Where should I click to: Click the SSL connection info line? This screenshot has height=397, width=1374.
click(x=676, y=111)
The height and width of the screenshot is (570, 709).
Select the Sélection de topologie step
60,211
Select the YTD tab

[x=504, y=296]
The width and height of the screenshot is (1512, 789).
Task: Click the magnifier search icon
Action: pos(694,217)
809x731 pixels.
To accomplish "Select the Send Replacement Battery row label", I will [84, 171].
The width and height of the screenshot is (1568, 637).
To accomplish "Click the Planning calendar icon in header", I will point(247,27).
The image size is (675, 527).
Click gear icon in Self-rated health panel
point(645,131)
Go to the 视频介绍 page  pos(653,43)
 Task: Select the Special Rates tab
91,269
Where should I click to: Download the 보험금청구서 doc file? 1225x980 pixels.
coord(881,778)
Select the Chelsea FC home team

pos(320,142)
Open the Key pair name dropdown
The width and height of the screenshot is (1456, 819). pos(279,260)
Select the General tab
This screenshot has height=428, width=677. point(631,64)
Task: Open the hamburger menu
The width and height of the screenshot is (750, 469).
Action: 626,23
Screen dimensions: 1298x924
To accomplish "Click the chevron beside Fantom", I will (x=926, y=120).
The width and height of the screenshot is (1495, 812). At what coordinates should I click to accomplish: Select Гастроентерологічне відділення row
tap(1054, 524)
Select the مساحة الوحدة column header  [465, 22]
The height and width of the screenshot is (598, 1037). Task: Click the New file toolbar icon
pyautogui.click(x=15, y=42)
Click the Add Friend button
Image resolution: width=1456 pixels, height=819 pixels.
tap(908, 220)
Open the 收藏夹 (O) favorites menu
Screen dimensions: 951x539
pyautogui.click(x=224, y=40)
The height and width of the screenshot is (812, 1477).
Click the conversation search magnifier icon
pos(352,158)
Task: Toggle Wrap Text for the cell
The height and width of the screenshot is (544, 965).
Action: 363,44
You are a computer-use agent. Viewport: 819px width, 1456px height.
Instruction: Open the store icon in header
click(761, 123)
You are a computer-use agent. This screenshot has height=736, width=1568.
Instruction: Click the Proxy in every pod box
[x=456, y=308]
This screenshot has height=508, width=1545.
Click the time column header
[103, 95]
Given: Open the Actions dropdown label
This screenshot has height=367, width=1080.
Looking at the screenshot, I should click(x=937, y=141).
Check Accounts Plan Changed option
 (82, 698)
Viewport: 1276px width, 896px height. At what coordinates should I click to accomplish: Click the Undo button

## SHORT TASK
Print the listing word for word, from its first line through the line containing "Select the مساحة", both ends included.

## FINISHED TASK
Where should I click to: Click the SSL connection info line? This screenshot has height=397, width=1374.
click(x=676, y=111)
The height and width of the screenshot is (570, 709).
Select the Sélection de topologie step
60,211
Select the YTD tab

[x=504, y=296]
The width and height of the screenshot is (1512, 789).
Task: Click the magnifier search icon
Action: pos(694,217)
809x731 pixels.
To accomplish "Select the Send Replacement Battery row label", I will [84, 171].
The width and height of the screenshot is (1568, 637).
To accomplish "Click the Planning calendar icon in header", I will point(247,27).
The image size is (675, 527).
Click gear icon in Self-rated health panel
point(645,131)
Go to the 视频介绍 page  pos(653,43)
 Task: Select the Special Rates tab
91,269
Where should I click to: Download the 보험금청구서 doc file? 1225x980 pixels.
coord(881,778)
Select the Chelsea FC home team

pos(320,142)
Open the Key pair name dropdown
The width and height of the screenshot is (1456, 819). pos(279,260)
Select the General tab
This screenshot has height=428, width=677. point(631,64)
Task: Open the hamburger menu
The width and height of the screenshot is (750, 469).
Action: 626,23
Screen dimensions: 1298x924
To accomplish "Click the chevron beside Fantom", I will (x=926, y=120).
The width and height of the screenshot is (1495, 812). At what coordinates should I click to accomplish: Select Гастроентерологічне відділення row
tap(1054, 524)
Select the مساحة الوحدة column header  [465, 22]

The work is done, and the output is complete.